- _Parts of the exercise_:
1. Summarize the passage about joining Amazon in two sentences.
2. Quote the part of the passage about joining Amazon that opens with the words containing "This was perhaps" and closes with "hiring a staff.".
3. Please write what comes next in the passage about joining Amazon, picking up after its final sentence.
+++ Passage to read
Amazon had recruited me for a secret project and told me nothing about it.
Even so, the decision to join them was easy since I was at a failing startup, and they offered me more money. When I took the job, I was worried that I was joining the IT department of a bookstore because back in 2005, Amazon was known as little else than an online bookstore. AWS, Kindle, and other innovations would not become public until later.
On my first day at “the bookstore,” I learned that I was joining a group called “Digital Media.” A few days later, my Vice President, Neil Roseman, told me there were two possible jobs for me: I could build an online video product for Amazon, or I could run the infrastructure team that would build a unified ingestion pipeline for ebooks, music, and video.
I knew that I preferred customer-facing projects to infrastructure, so I picked the video project. This caused a bit of a problem because another manager who started the next week felt that he had been promised the video effort and instead got the infrastructure team.
This was perhaps my first lucky break.
In the year before my arrival, in 2004, Jeff Bezos had decided that the future of media was digital.
One of Jeff’s many important divinations.
However, at that time, almost all of Amazon’s sales were coming from a division called BMVD, which stood for Books, Music, VHS, DVD. Jeff’s essential thesis was that if Amazon wasn’t ready when books, music, and video went online, they were in trouble.
In order to focus on winning in this transition, Jeff recruited one of his top executives, Steve Kessel. Steve and his team started brainstorming products with Jeff and hiring a staff.
I was part of that wave of hires.
By the time I arrived in 2005, a few things had happened:
Jeff had realized that Amazon operated in the middle of the value cycle for physical goods, focusing on distribution and logistics. However, he believed that the value in a digital world would accumulate at the ends of the cycle, either with the content creators (authors, musicians, and filmmakers) or near the consumers (control of reading, listening, and viewing devices). In other words, owning the logistics was only valuable in a world of physical products. In a digital world, we either needed to own the content or the means of consumption.
A decision had been made to lead the digital transformation with ebooks and Kindle, and a veteran manager had been hired back to Amazon to lead the music effort. Video, my product, was the third priority.
++++++
+++ Supplied records
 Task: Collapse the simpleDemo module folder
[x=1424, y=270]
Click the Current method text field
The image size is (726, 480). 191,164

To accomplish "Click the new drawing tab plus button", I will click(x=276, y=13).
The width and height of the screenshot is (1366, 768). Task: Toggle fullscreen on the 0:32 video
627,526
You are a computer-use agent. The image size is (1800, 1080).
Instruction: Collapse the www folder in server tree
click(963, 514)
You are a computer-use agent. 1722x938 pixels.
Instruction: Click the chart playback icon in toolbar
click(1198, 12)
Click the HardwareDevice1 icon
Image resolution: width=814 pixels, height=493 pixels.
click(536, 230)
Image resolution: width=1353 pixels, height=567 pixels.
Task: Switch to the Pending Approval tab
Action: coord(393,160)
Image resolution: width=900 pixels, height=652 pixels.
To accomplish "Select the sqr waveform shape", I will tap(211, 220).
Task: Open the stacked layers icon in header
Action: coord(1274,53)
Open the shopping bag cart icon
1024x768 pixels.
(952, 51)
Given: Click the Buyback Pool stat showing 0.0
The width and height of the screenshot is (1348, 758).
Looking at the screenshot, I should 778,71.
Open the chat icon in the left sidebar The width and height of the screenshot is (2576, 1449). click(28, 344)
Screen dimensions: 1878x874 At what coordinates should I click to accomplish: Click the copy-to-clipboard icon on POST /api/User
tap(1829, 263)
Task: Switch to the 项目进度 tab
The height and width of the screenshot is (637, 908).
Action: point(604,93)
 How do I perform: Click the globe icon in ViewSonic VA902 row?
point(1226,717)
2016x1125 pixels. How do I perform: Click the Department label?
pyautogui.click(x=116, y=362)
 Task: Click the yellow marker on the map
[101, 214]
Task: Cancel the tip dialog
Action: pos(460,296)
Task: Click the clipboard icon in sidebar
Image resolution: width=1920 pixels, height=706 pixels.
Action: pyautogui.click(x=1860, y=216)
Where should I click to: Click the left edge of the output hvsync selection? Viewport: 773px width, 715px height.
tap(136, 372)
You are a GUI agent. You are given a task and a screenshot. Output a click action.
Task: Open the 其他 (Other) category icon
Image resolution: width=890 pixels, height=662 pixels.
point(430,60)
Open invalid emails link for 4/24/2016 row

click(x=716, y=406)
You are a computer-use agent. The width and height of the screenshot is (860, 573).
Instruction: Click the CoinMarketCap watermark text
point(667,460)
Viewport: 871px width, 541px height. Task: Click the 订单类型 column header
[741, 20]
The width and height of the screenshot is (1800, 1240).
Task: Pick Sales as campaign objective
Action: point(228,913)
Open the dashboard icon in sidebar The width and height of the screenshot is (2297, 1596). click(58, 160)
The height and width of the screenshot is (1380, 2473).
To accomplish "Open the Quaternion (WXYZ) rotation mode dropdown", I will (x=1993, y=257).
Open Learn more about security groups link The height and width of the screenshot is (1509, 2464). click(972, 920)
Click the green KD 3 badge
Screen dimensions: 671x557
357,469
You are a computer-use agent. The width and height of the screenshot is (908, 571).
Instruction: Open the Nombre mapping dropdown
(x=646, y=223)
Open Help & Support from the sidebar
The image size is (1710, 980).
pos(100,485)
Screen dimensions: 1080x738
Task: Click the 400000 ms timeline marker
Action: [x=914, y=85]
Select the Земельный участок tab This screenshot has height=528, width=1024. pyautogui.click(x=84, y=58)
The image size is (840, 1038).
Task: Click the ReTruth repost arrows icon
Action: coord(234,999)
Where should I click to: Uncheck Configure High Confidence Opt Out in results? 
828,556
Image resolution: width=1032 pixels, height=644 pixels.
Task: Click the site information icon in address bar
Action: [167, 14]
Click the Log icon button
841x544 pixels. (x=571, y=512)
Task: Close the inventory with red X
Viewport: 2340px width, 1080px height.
++++++
- _The replies_:
1. The narrator joined Amazon in 2005 without being told what the secret project was, landed in the Digital Media group, and chose to build an online video product rather than run the infrastructure team for an ingestion pipeline. That group came from Jeff Bezos's 2004 decision that media's future was digital and his belief that value would gather with content creators or consumption devices, with ebooks and Kindle leading the effort and video ranked third.

2.
This was perhaps my first lucky break.
In the year before my arrival, in 2004, Jeff Bezos had decided that the future of media was digital.
One of Jeff’s many important divinations.
However, at that time, almost all of Amazon’s sales were coming from a division called BMVD, which stood for Books, Music, VHS, DVD. Jeff’s essential thesis was that if Amazon wasn’t ready when books, music, and video went online, they were in trouble.
In order to focus on winning in this transition, Jeff recruited one of his top executives, Steve Kessel. Steve and his team started brainstorming products with Jeff and hiring a staff.

3.
While a product leader had been hired, the company had not yet settled on a product plan.
So, when I started at Amazon, I had no team.
I was given a total headcount of six and I learned that three of them were to be filled by new college hires who would show up in May. I would also get one intern. In a stroke of good luck, this intern, Brian, had been at Amazon the year before and already knew the internal systems. As a result, Brian would end up teaching me and other members of my team how things worked.
When I finished building out the team, the final composition was three new college graduates, one intern, one internal team veteran with a year of experience, one hire with two years of experience, and one internal transfer with four years of experience.
Thus, my team of seven had a total of seven years of experience between them.
While we built the team, the managers and leadership debated products. We considered things that seem crazy in hindsight, like competing with the Netflix DVD service by asking customers what movies and TV shows they wanted and then burning them on custom DVDs and mailing them.
However, after a long process and plenty of regrettable ideas, we decided to build a basic digital movie and TV service that offered content for both rental and purchase.
This was somewhat of a “me too” product, though we tried hard for small differentiations.
With this broader decision made, we needed to make a series of decisions to further develop the product.
These included:
Product Decision 1: Online movie and TV rental and sale.
Product Implications: Others could sign the same deals, making it hard for us to differentiate this product.
However, fast broadband penetration was low in 2005, so customers would have to download the content before they could watch it. Streaming as we know it today did not exist widely. This led to product decision 2.
Product Decision 2: Download content because few customers could stream it.
Product Implications: There would be a long delay (hours) between wanting to watch something and being able to do so. Note that at this time, competing options were to drive to a DVD rental store like Blockbuster or to choose something on Netflix and get it in the mail in a couple of days. So, a few hours of passive preparation to watch something was a competitive option. Today it would not be.
Another challenging implication of allowing for downloads was that the content owners (movie and TV studios) were very worried about piracy. They saw the black market that Napster created for MP3 music and wanted to avoid anything like that for video. As a result, we had to have strong Digital Rights Management (DRM) in place.
The studios had a short list of approved DRM systems, and one of them was baked into Microsoft’s Windows Media Player. Basically, Microsoft had spent the money and time to convince the studios that their solution was safe. This guided our hand to product decision 3.
Product Decision 3: Our main format would be Windows Media DRM, downloading content to PCs.
Product Implications: Our content would go to your PC. Macs were not supported. In 2005, smart TVs were just coming out and had tiny penetration, so there were few better options. This also meant that we needed to build a PC-based application as a company that only knew how to create web services.
With these decisions made, we started building. The team was six engineers, one manager (me), one product owner, one business developer, and one product manager.
Today, Prime Video has thousands of employees, but we began with a team of 9.
Despite our small size, our team gelled quickly and was moving fast.
But, all of the Digital Media teams were incredibly lean and Kindle, music, and video were all sharing legacy Amazon resources. At the time, the most critical of those resources for us were:
Windows machines to build our PC application.
The product catalog system.
One relatively young UX designer named Chip.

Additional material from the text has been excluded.